TRY IT
Repeat each entry below without omitting a single word.

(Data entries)
——————

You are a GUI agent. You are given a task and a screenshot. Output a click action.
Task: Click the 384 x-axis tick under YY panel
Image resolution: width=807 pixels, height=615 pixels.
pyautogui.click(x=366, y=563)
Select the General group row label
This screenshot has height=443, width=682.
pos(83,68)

——————

THE COMPLETED TASK
You are a GUI agent. You are given a task and a screenshot. Output a click action.
Task: Click the 384 x-axis tick under YY panel
Image resolution: width=807 pixels, height=615 pixels.
pyautogui.click(x=366, y=563)
Select the General group row label
This screenshot has height=443, width=682.
pos(83,68)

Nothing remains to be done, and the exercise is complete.